Conflicts and international crises must not derail efforts to prevent “this existential issue facing humanity at large, which is climate change,” Egypt’s foreign minister and president of the upcoming Cop27 climate forum Sameh Shoukry has said.
“The parties participating in the climate summit should realise that the core and crux of this conference is to address the climate change challenges and that it is not a forum to address any other issues that are not relevant to climate action,” he warned.
“All these parties should honour their shared responsibilities … We must make sure that the ongoing international conflicts and crises and the current global polarisation won't in any way spill over to this field,” he told UAE state media WAM on Sunday.
“If we go beyond 1.5 degrees of global warming, negative consequences will become unavoidable, and it will be impossible for the world to go back to where we used to be,” he said.
He said that while the Egyptian presidency, which kicks off with the forum on November 6, has already begun working to encourage countries to increase their voluntary emission reduction targets and work towards meeting them, it’s also looking to discuss a fair recompense to countries being hit hardest by loss and damage.
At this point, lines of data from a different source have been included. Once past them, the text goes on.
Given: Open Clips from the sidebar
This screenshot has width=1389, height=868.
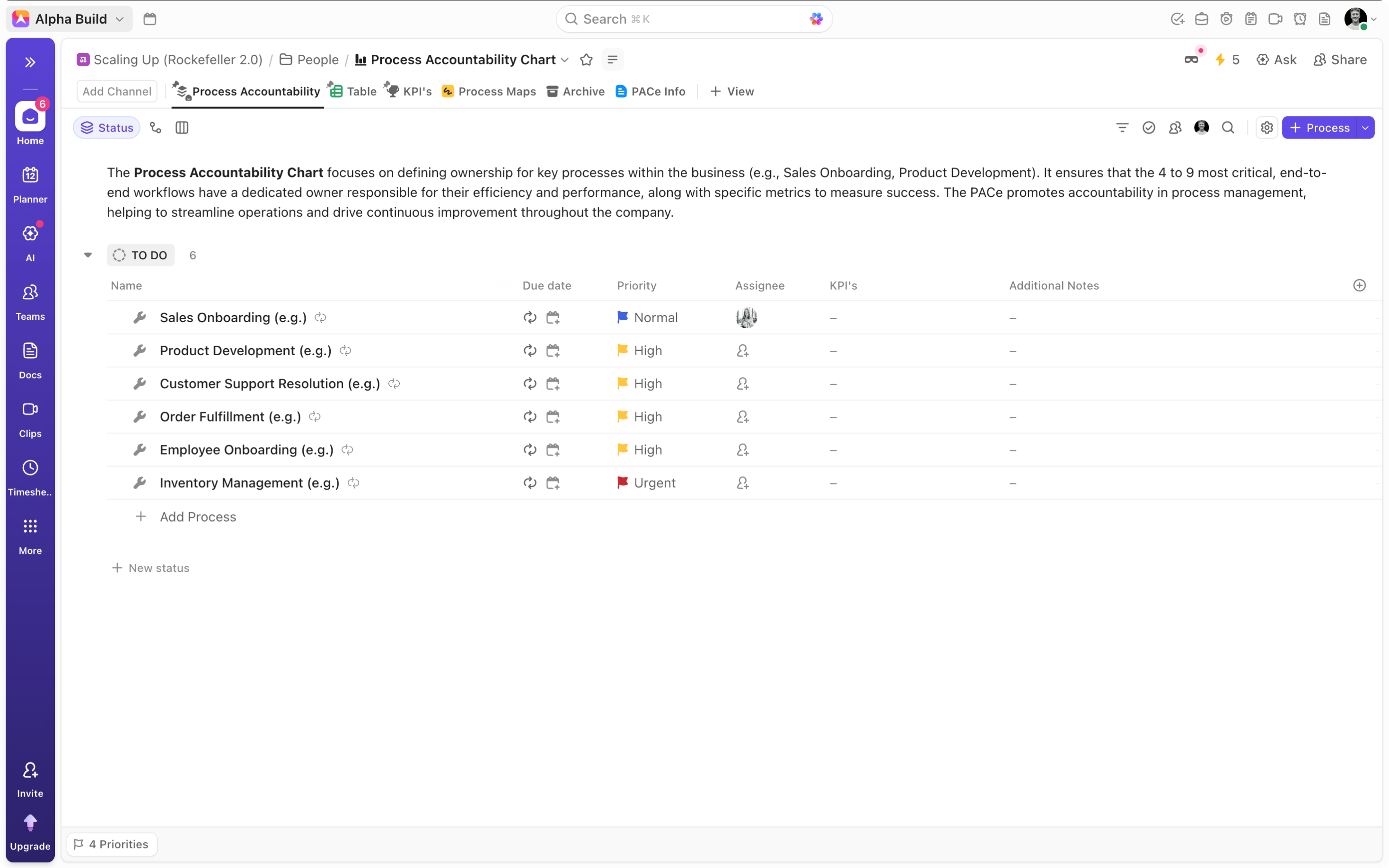Looking at the screenshot, I should 30,419.
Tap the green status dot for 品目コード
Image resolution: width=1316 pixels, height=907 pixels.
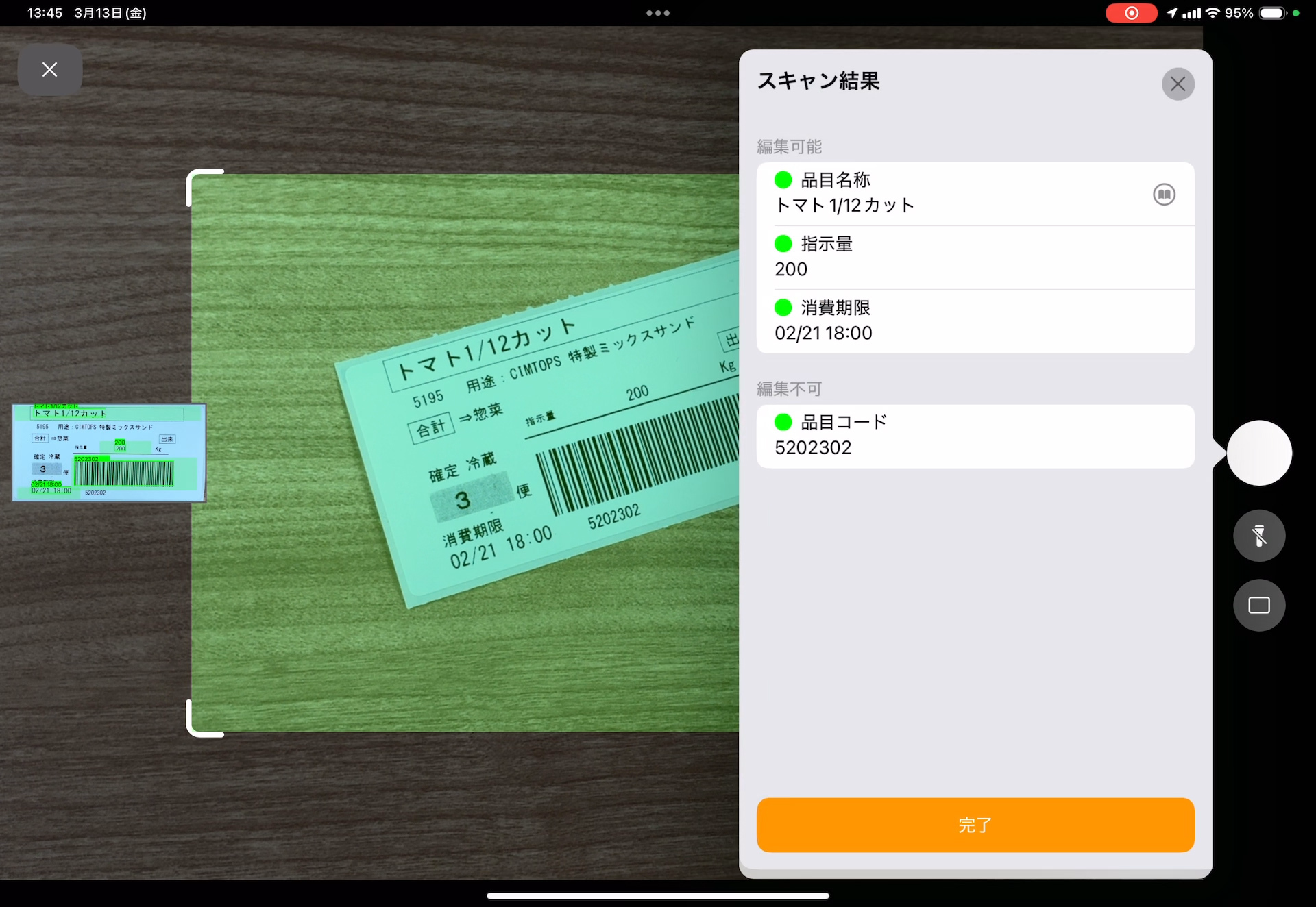pyautogui.click(x=783, y=422)
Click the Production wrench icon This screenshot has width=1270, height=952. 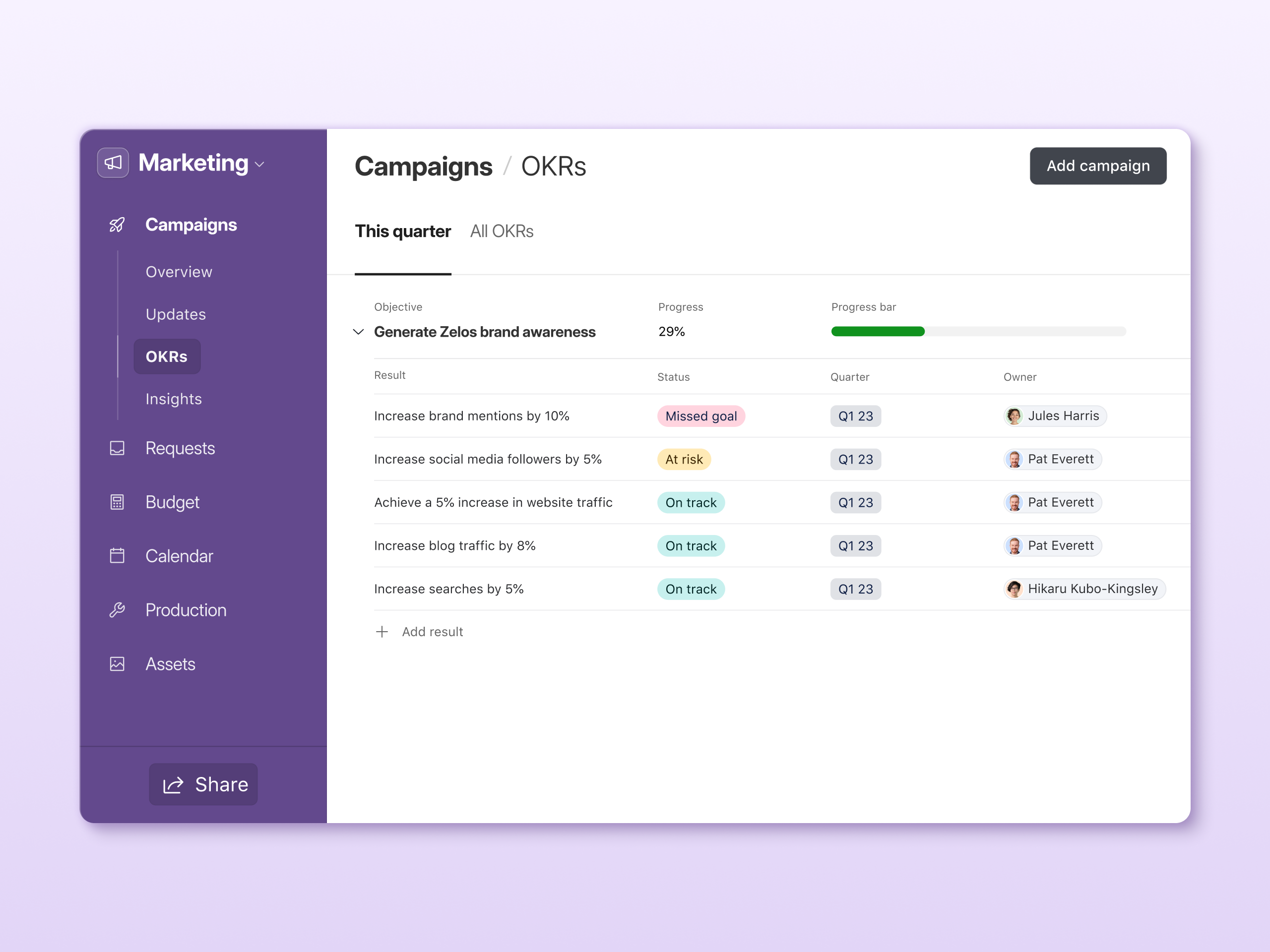(x=117, y=610)
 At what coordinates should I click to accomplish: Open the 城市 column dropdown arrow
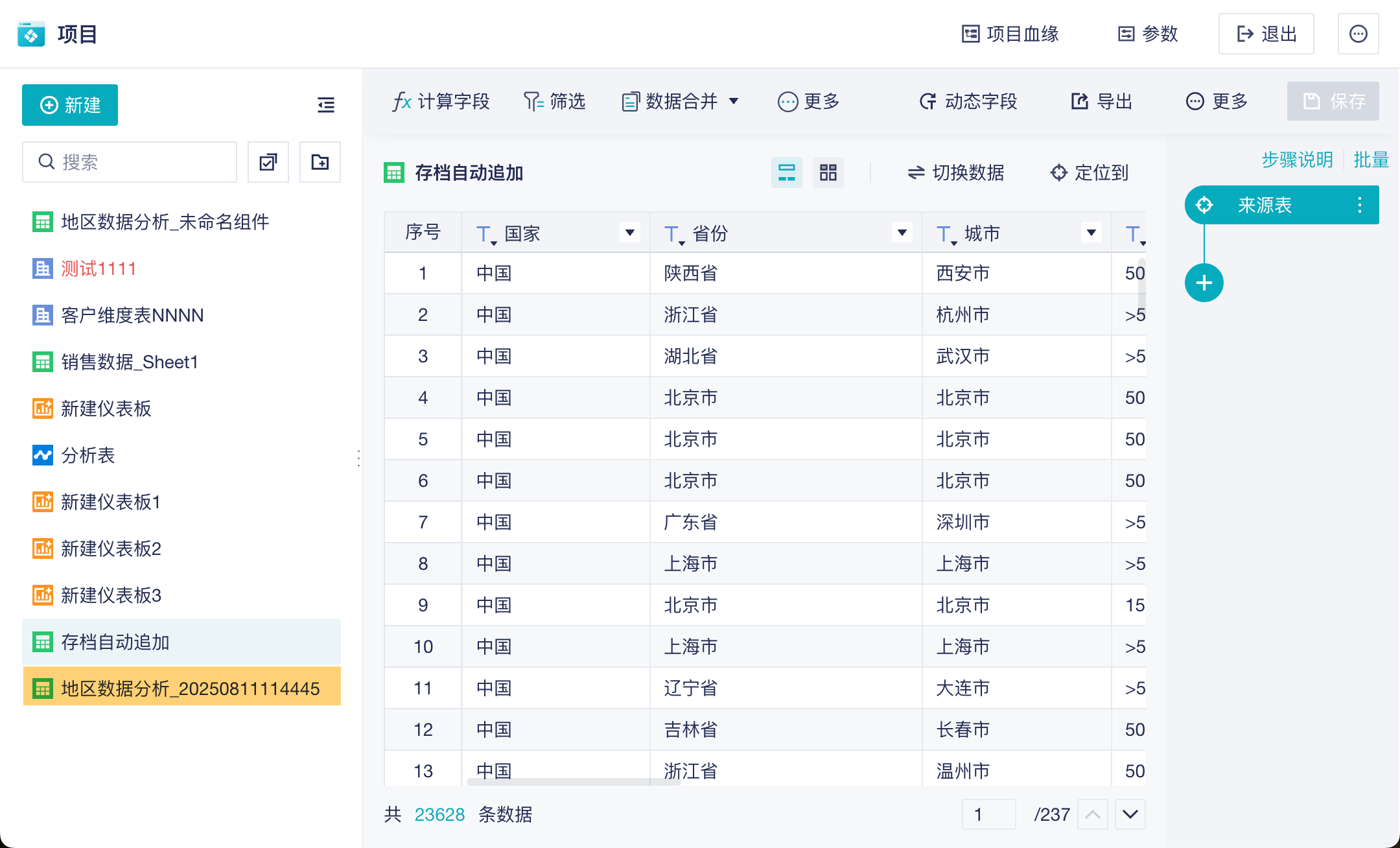coord(1091,233)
“We all have seen the devastating consequences of the recent floods and torrents in Pakistan and the need for the Pakistani government to take measures to protect their people. And to do that, there must be resources for such countries to remedy these effects and to work to contain them,” he said. “Therefore, we hope there will be consensus and clear political will that will lead to the achievement of this common goal.”
He said that a large number of heads of state had already confirmed their plan to attend the conference’s high-level debate when it opens in Sharm El Sheikh in November.
“There are Egyptian initiatives that will be launched during the conference on food security, agriculture, green hydrogen, new and renewable energy, in addition to a call for ensuring decent life in Africa,” he explained.
“We hope these initiatives will be supported, not only by the governments but also by the business community and civil society organisations, whose roles are indispensable to ensure concerted efforts by all government and non-governmental parties to address climate change issues.”
Following from Egypt’s hosting of the global climate forum, the UAE is slated to host COP28 in November 2023. But Mr Shoukry said that Egyptian-UAE relations go well beyond co-operation on hosting the climate conference.
“It is a deeply rooted relationship of brotherhood, partnership and love that connects the two leaderships and peoples at all levels,” he explained. Mr Shoukry also pointed out that the two countries are this year marking the 50th anniversary of bilateral ties.
Animals in danger of extinction due to climate change — in pictures
There is close work being done between the teams of Cop27 and Cop28, he explained, but added that “the progress to be made within Cop27 will be echoed and built upon during the next edition of the event in order to forge ahead with confronting clime challenges in the best possible manner.”
He said that the UAE and Egypt have a “shared interest” in protecting the environment and developing renewable energies.
“We both are fully aware of the climate change danger and of the necessity of ensuring co-operation … This is the first time that two Arab countries are entrusted with this responsibility, and God willing, we will be able to fulfil our commitments in the best possible way.”
He said that he is looking forward to the Arab League summit in Algeria on November 1 as an opportunity to forge a unified regional stance towards the issues facing the world today.
“We hope that the Arab summit will strengthen deliberations on the besetting challenges and develop an appropriate framework for dealing with these threats,” he said.
“The Arab world abounds in massive resources and capabilities at the human or material levels that should place us in a strong position where we can have considerable influence in international affairs to enhance our ability to contain and address challenges and help our peoples realise their ambitions.”
He touched on the Palestinian cause, calling it the “pivotal issue for the entire Arab world” and insisted that regional countries needed to work together to ensure stability and security.